I am currently thinking about a new series of paintings and, in order to better learn my subject, I've started some researching work. To tell you more about this project... Well, you'll have to come back as it isn't the subject of this post. :)

Last week, while in London, I visited the latest special exhibition held in the British Museum and untitled Shakespeare staging the world. The British Museum has collaborated with the Royal Shakespeare Company (RSC)* in the creative approach to the design and content of the exhibition, accentuating the connections between the objects - from great paintings and rare manuscripts to modest, everyday items of the time -, Shakespeare’s text and performance. The museum has produced, working with the actors from the RSC, a series of new digital interventions which appear throughout the exhibition, allowing visitors to encounter Shakespeare’s words and characters alongside the objects on display.
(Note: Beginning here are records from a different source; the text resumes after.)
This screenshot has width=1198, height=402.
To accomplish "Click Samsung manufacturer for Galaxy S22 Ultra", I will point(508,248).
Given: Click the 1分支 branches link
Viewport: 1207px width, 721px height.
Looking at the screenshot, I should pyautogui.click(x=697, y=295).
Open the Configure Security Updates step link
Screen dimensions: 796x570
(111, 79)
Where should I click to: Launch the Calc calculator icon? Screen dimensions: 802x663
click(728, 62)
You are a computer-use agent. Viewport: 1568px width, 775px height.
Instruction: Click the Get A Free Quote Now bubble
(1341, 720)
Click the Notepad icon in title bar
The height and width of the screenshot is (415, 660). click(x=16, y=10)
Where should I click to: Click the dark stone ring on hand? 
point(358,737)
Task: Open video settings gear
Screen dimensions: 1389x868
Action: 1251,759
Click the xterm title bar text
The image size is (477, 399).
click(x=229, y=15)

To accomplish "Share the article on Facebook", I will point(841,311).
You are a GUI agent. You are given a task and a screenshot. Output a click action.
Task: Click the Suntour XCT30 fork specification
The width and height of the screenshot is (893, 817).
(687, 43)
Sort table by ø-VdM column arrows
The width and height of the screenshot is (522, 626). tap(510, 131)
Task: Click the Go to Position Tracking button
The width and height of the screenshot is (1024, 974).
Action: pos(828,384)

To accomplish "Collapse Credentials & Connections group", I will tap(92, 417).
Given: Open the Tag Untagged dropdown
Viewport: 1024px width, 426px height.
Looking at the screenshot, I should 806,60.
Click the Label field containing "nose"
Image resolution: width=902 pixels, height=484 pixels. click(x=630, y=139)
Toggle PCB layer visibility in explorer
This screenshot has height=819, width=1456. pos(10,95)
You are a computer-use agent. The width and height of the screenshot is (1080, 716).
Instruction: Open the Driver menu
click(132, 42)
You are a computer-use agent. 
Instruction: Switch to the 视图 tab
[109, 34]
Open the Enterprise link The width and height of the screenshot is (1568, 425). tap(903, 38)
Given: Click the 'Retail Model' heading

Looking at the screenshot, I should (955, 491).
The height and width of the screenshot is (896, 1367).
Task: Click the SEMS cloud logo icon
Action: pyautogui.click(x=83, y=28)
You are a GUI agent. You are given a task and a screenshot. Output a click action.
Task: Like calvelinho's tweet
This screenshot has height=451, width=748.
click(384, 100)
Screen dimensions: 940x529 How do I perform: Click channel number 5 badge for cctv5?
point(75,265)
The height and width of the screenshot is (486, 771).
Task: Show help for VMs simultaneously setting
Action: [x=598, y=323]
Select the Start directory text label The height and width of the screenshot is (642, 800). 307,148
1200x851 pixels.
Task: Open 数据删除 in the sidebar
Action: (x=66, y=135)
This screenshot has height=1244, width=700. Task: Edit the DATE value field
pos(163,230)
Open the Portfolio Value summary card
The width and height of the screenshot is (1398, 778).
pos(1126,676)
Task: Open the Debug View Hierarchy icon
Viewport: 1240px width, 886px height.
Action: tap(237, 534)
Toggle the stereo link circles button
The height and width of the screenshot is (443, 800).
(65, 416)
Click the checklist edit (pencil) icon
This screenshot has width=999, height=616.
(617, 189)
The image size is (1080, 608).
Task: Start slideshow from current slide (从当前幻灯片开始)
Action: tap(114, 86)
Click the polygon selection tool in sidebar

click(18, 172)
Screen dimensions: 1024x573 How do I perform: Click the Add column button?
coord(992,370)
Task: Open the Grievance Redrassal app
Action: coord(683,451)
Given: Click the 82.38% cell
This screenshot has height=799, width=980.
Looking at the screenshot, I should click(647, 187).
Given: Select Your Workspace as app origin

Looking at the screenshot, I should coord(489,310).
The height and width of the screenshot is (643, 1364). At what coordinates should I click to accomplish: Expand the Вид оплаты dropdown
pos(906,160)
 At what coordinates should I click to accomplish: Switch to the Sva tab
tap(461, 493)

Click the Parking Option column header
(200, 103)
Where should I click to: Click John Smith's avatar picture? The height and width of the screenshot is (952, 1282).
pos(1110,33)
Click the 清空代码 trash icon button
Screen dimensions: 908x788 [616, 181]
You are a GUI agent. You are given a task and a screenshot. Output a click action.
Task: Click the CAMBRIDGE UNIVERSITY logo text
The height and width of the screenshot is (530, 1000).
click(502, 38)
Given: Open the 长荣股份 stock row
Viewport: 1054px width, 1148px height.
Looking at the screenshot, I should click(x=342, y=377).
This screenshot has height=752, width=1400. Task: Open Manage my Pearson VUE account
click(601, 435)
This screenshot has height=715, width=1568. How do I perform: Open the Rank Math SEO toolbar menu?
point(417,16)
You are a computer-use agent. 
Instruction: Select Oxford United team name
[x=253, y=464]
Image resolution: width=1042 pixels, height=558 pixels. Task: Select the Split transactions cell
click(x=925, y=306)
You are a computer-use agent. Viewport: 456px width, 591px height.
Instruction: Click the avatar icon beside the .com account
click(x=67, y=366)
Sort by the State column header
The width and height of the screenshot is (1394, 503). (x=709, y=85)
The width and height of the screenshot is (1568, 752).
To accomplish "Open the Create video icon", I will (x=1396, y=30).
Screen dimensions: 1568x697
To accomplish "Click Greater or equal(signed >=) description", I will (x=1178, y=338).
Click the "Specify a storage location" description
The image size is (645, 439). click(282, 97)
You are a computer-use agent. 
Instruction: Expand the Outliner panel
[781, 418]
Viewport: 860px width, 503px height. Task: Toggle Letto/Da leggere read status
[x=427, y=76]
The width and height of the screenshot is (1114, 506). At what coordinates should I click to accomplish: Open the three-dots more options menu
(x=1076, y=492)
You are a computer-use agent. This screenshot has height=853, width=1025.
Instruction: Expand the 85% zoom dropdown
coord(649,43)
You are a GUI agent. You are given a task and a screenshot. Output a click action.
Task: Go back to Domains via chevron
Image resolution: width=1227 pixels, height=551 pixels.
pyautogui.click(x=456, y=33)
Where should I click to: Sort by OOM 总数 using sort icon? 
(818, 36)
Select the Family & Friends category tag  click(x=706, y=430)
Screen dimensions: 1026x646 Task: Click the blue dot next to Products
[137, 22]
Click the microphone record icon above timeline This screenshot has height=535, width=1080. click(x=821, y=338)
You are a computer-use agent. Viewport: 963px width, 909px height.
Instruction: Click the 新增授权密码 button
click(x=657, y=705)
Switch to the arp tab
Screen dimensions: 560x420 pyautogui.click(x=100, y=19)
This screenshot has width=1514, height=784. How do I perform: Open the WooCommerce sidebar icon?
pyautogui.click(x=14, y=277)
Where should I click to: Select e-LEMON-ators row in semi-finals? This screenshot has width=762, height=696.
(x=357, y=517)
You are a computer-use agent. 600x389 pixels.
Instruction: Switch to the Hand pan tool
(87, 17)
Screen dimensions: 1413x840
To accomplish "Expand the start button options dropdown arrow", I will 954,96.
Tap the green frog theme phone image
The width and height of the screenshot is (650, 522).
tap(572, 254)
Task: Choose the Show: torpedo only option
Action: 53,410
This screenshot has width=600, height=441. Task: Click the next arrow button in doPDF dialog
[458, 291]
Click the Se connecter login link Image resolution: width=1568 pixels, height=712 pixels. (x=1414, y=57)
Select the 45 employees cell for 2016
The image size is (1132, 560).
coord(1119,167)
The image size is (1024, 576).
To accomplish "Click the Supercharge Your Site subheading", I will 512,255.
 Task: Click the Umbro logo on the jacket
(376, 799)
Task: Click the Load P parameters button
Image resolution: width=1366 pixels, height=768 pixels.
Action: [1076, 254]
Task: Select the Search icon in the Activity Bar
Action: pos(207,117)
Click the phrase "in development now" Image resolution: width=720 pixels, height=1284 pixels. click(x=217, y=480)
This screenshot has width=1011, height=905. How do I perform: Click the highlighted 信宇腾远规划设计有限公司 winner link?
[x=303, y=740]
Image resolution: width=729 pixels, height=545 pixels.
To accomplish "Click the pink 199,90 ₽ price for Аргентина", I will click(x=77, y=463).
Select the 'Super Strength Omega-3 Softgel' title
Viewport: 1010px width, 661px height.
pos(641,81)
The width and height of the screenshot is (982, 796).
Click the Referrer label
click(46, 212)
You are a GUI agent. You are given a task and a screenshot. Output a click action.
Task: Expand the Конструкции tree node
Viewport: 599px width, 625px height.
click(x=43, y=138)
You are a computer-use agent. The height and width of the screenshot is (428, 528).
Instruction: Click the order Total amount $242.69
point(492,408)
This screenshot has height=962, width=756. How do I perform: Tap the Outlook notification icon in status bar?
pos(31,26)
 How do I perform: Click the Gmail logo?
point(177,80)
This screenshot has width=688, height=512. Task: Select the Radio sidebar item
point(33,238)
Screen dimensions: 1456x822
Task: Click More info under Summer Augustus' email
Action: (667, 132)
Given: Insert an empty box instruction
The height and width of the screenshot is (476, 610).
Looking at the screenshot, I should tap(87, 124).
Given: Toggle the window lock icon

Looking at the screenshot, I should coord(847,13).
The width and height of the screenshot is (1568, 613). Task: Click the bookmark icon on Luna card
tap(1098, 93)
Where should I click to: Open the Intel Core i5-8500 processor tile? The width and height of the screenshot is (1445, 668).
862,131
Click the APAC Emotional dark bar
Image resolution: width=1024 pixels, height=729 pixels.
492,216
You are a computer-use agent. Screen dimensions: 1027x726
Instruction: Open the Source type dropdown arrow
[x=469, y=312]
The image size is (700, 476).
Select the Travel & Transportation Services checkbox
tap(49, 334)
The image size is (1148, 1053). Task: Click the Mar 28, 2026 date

The visitors will also discover the writer’s multiple sources of inspiration and how his innovative plays influenced his contemporary fellows. At the time, the theatre-going experience was very different to that of today because it dominated the cultural life. Shakespeare staging the world shows how the playhouse informed, persuaded and provoked thought on the issues of the day; how the theatre opened a window on the wider world, as London's global contacts were expanding through international trade, colonization (and immigration) and diplomacy.

The parallels made between each play and the beliefs or historical / economical / political events that happened at their time are very interesting.

For example, a link is clearly established between Macbeth (aka The Scottish Play) and King James I's opinions about the link between witchcraft and rebellion against the king. Indeed, witchcraft allegations were commonly levelled against political ennemies within the elite at the time. For the record, the play was most likely written during the reign of James I, who had been James VI of Scotland before he succeeded to the English throne in 1603. James was a patron of Shakespeare’s acting company, and of all the plays Shakespeare wrote during James’s reign, Macbeth most clearly reflects the playwright’s relationship with the sovereign.

The tragedy tells the story of a brave Scottish general named Macbeth who receives a prophecy from a trio of witches that one day he will become King of Scotland. Consumed by ambition and spurred to action by his wife, Macbeth murders King Duncan and takes the throne for himself. His reign is racked with guilt and paranoia, and he soon becomes a tyrannical ruler as he is forced to commit more and more murders to protect himself from enmity and suspicion. The bloodbath swiftly takes Macbeth and Lady Macbeth into realms of arrogance, madness, and death.

Though I saw Macbeth on stage in 2010 at the Globe (with a brilliant performance of British actor Elliot Cowan in the title role), I could have even more enjoyed the play if I had knew all these elements.

I was really impressed by the clever concept and design of the exhibition space which both insured a continuity between each room and an interaction between the items on display and the observer.

The exhibition is open until 25 November 2012. Tickets can be booked online or by phone. Go see it !

* La Royal Shakespeare Company est l'une des plus célèbres compagnies de théâtre au monde. Elle a pour objectifs de faire connaître l'oeuvre de Shakespeare à travers la production de pièces intelligentes et ambitieuses en collaboration avec des scénaristes, acteurs et artistes actuels. / The Royal Shakespeare Company  is one of the world's best known theatre companies. Its ambition is to connect people with Shakespeare and produce bold, ambitious work with living writers, actors and artists.